Problem to work on →
If a record contains a picture, skip the picture and transcribe the rest exactly.

Source data →
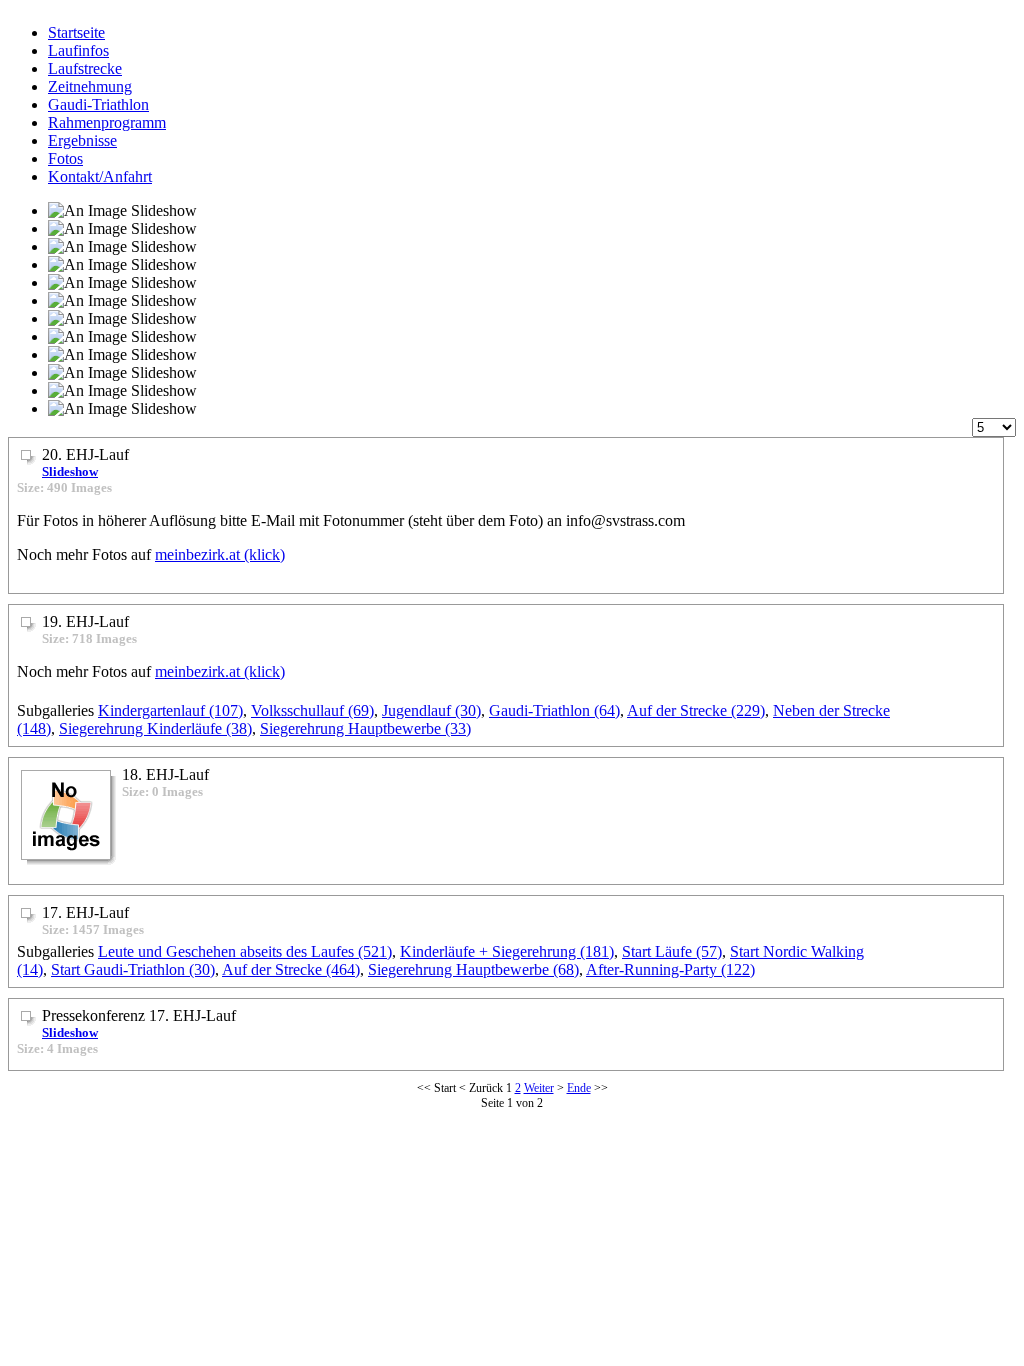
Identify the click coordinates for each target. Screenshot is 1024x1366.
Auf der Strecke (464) (291, 969)
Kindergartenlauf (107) (170, 710)
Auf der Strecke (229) (696, 710)
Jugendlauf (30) (431, 710)
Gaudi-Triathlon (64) (554, 710)
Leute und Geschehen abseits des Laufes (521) (245, 951)
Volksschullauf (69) (312, 710)
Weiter (539, 1088)
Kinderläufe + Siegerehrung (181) (507, 951)
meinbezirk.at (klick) (220, 554)
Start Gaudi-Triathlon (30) (133, 969)
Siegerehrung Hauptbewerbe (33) (365, 728)
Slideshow (70, 471)
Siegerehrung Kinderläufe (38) (155, 728)
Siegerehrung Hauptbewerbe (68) (473, 969)
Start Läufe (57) (672, 951)
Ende (579, 1088)
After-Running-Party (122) (670, 969)
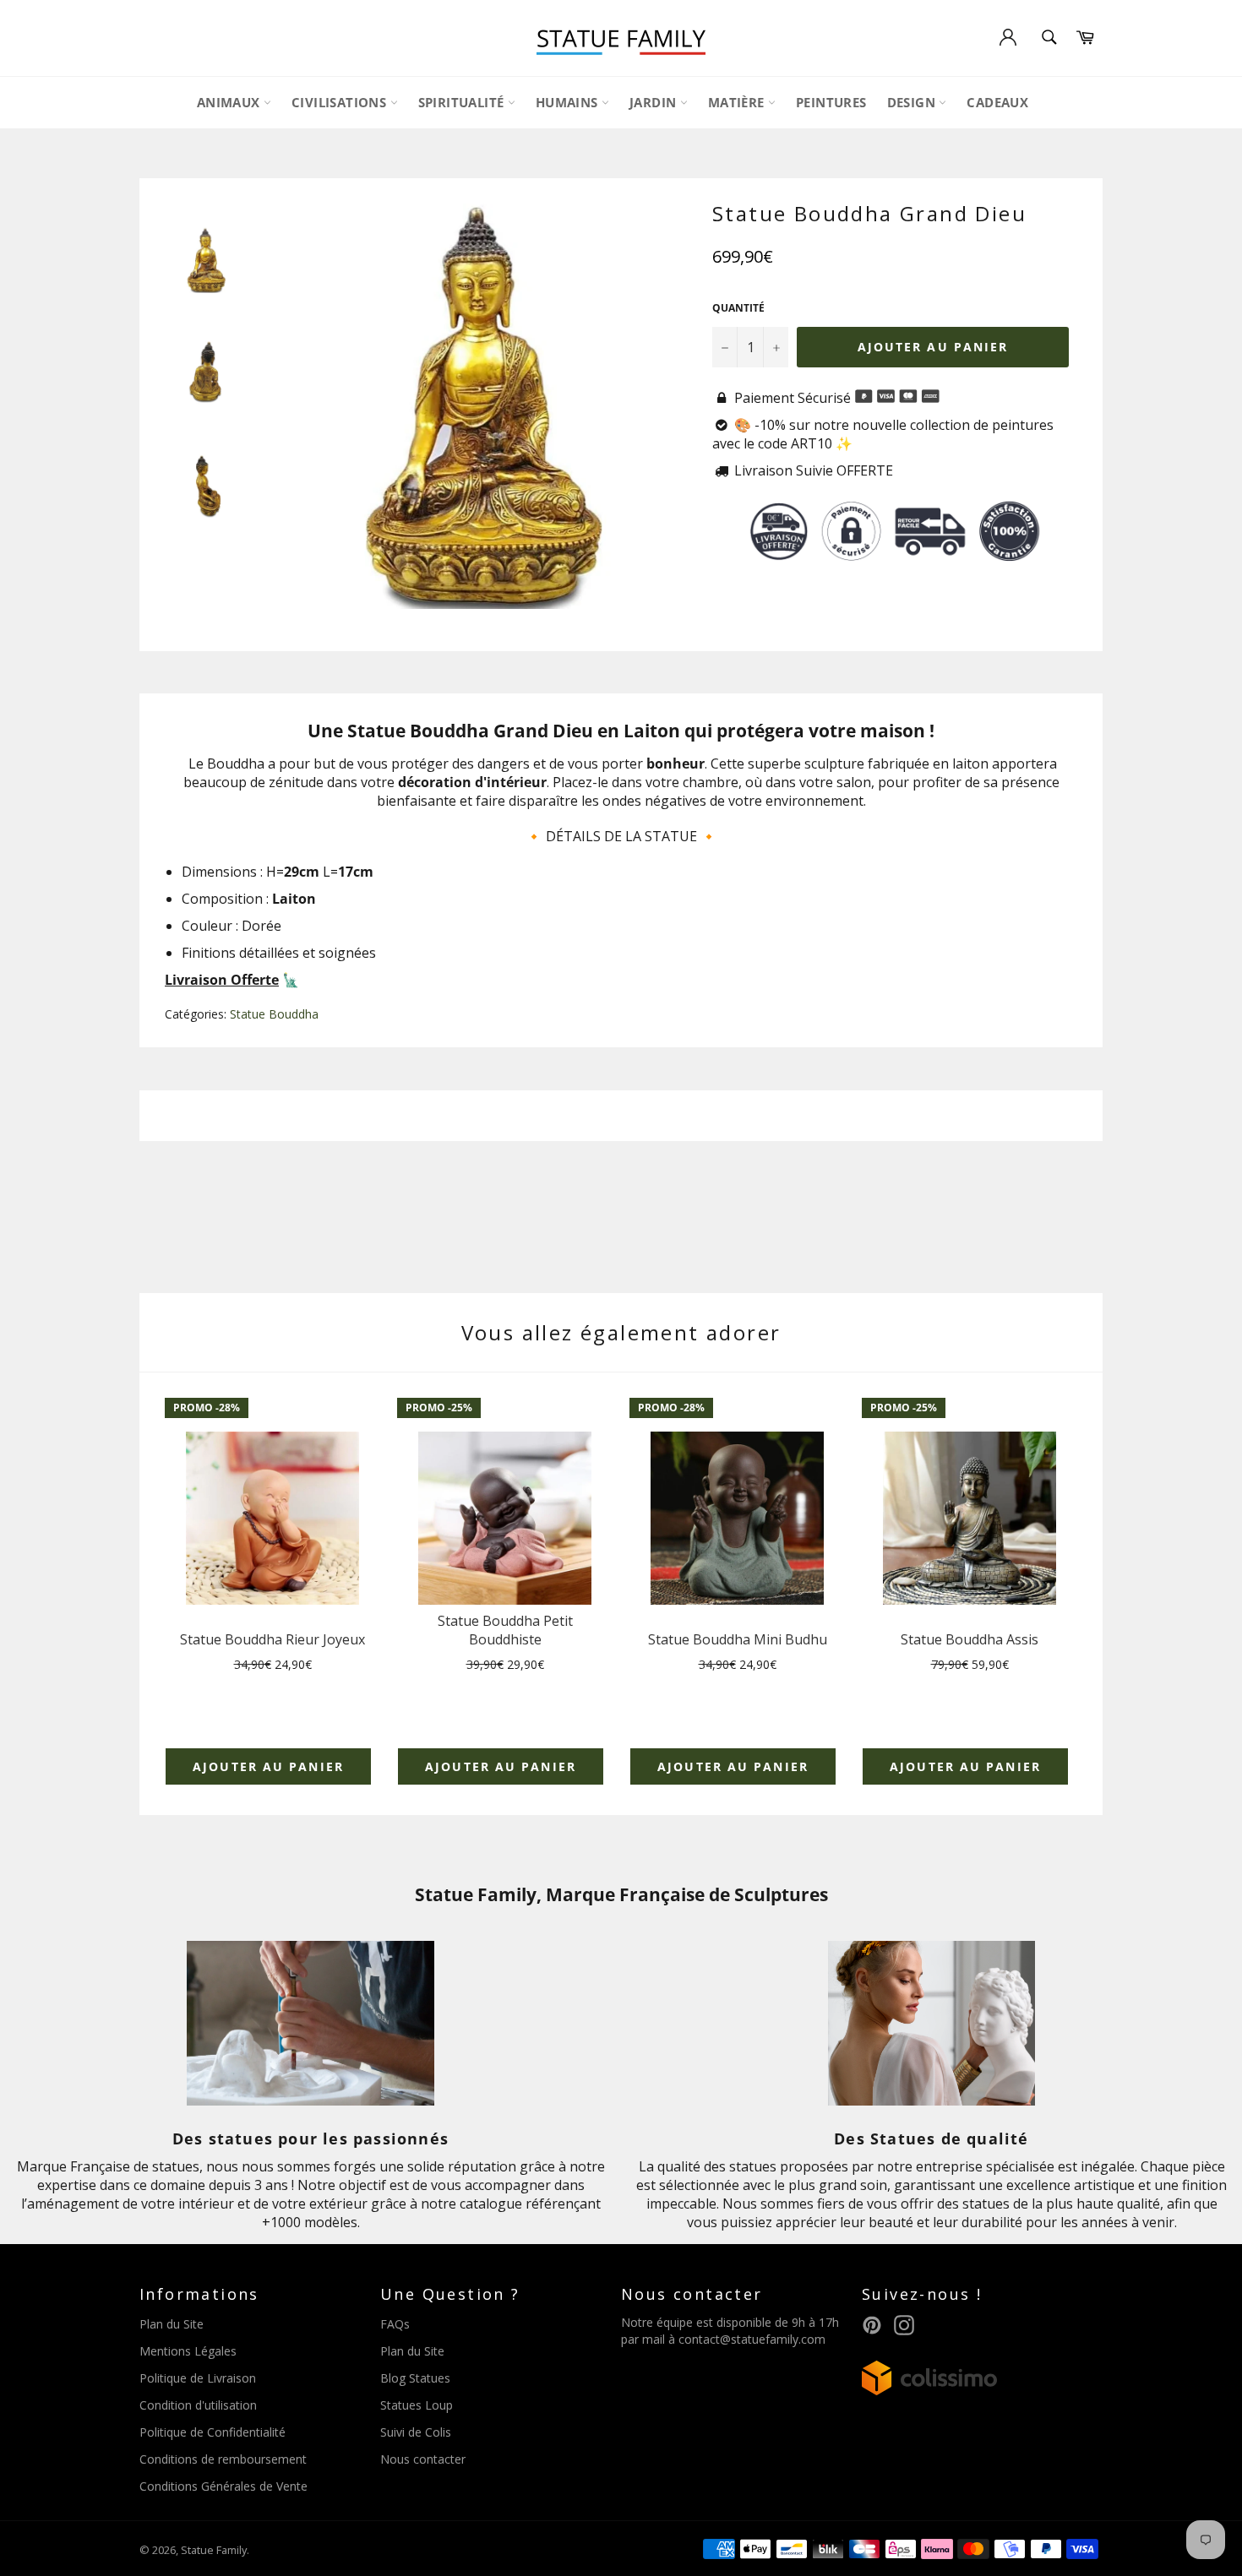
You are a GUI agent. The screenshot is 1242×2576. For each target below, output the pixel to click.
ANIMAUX (230, 102)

Completed task →
Identify the click coordinates for each target. Screenshot is 1024x1366.
Auf der Strecke (464) (291, 969)
Kindergartenlauf (107) (170, 710)
Auf der Strecke (229) (696, 710)
Jugendlauf (30) (431, 710)
Gaudi-Triathlon (64) (554, 710)
Leute und Geschehen abseits des Laufes (521) (245, 951)
Volksschullauf (69) (312, 710)
Weiter (539, 1088)
Kinderläufe + Siegerehrung (181) (507, 951)
meinbezirk.at (klick) (220, 554)
Start Gaudi-Triathlon (30) (133, 969)
Siegerehrung Hauptbewerbe (33) (365, 728)
Slideshow (70, 471)
Siegerehrung Kinderläufe (38) (155, 728)
Siegerehrung Hauptbewerbe (68) (473, 969)
Start Läufe (57) (672, 951)
Ende (579, 1088)
After-Running-Party (122) (670, 969)
You are a GUI agent. The screenshot is 1242×2576. For each target below, output the pixel to click.
ANIMAUX (230, 102)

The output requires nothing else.